* [Aim of the task]:
The records that follow are to be repeated without alteration.

(Available records)

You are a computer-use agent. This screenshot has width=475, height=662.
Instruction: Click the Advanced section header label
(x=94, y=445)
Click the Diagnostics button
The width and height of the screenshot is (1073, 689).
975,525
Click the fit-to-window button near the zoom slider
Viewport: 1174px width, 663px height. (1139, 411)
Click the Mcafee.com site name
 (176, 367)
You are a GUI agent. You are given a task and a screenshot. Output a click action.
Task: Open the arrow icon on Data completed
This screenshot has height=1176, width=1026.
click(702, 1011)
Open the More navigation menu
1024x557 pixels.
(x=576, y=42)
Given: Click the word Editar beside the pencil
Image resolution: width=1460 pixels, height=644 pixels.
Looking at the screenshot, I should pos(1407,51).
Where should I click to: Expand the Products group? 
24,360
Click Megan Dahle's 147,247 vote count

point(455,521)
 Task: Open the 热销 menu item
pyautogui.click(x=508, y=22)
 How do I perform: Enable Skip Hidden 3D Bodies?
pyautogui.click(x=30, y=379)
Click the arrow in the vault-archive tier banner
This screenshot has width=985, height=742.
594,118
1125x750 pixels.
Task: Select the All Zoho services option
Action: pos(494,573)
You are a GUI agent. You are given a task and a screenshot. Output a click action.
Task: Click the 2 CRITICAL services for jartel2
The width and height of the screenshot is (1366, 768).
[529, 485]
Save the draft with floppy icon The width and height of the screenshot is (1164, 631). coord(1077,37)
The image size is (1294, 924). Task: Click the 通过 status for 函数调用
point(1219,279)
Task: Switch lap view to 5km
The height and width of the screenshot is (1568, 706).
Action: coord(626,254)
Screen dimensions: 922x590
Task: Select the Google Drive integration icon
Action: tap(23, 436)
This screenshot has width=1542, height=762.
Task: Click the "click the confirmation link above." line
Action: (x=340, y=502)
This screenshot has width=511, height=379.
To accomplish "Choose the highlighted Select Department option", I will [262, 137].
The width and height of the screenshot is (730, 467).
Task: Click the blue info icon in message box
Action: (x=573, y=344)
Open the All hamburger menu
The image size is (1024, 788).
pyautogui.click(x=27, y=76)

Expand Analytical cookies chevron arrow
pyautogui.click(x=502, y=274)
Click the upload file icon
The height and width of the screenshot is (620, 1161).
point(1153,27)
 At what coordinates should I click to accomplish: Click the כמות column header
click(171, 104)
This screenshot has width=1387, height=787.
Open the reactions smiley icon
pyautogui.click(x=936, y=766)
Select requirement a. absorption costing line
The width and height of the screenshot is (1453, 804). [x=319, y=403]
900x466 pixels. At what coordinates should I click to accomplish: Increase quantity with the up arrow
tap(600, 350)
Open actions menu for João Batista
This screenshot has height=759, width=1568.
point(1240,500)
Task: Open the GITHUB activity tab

(End Available records)

* [Solved exercise]:
You are a computer-use agent. This screenshot has width=475, height=662.
Instruction: Click the Advanced section header label
(x=94, y=445)
Click the Diagnostics button
The width and height of the screenshot is (1073, 689).
975,525
Click the fit-to-window button near the zoom slider
Viewport: 1174px width, 663px height. (1139, 411)
Click the Mcafee.com site name
 (176, 367)
You are a GUI agent. You are given a task and a screenshot. Output a click action.
Task: Open the arrow icon on Data completed
This screenshot has height=1176, width=1026.
click(702, 1011)
Open the More navigation menu
1024x557 pixels.
(x=576, y=42)
Given: Click the word Editar beside the pencil
Image resolution: width=1460 pixels, height=644 pixels.
Looking at the screenshot, I should pos(1407,51).
Where should I click to: Expand the Products group? 
24,360
Click Megan Dahle's 147,247 vote count

point(455,521)
 Task: Open the 热销 menu item
pyautogui.click(x=508, y=22)
 How do I perform: Enable Skip Hidden 3D Bodies?
pyautogui.click(x=30, y=379)
Click the arrow in the vault-archive tier banner
This screenshot has width=985, height=742.
594,118
1125x750 pixels.
Task: Select the All Zoho services option
Action: pos(494,573)
You are a GUI agent. You are given a task and a screenshot. Output a click action.
Task: Click the 2 CRITICAL services for jartel2
The width and height of the screenshot is (1366, 768).
[529, 485]
Save the draft with floppy icon The width and height of the screenshot is (1164, 631). coord(1077,37)
The image size is (1294, 924). Task: Click the 通过 status for 函数调用
point(1219,279)
Task: Switch lap view to 5km
The height and width of the screenshot is (1568, 706).
Action: coord(626,254)
Screen dimensions: 922x590
Task: Select the Google Drive integration icon
Action: tap(23, 436)
This screenshot has width=1542, height=762.
Task: Click the "click the confirmation link above." line
Action: (x=340, y=502)
This screenshot has width=511, height=379.
To accomplish "Choose the highlighted Select Department option", I will [262, 137].
The width and height of the screenshot is (730, 467).
Task: Click the blue info icon in message box
Action: (x=573, y=344)
Open the All hamburger menu
The image size is (1024, 788).
pyautogui.click(x=27, y=76)

Expand Analytical cookies chevron arrow
pyautogui.click(x=502, y=274)
Click the upload file icon
The height and width of the screenshot is (620, 1161).
point(1153,27)
 At what coordinates should I click to accomplish: Click the כמות column header
click(171, 104)
This screenshot has width=1387, height=787.
Open the reactions smiley icon
pyautogui.click(x=936, y=766)
Select requirement a. absorption costing line
The width and height of the screenshot is (1453, 804). [x=319, y=403]
900x466 pixels. At what coordinates should I click to accomplish: Increase quantity with the up arrow
tap(600, 350)
Open actions menu for João Batista
This screenshot has height=759, width=1568.
point(1240,500)
Task: Open the GITHUB activity tab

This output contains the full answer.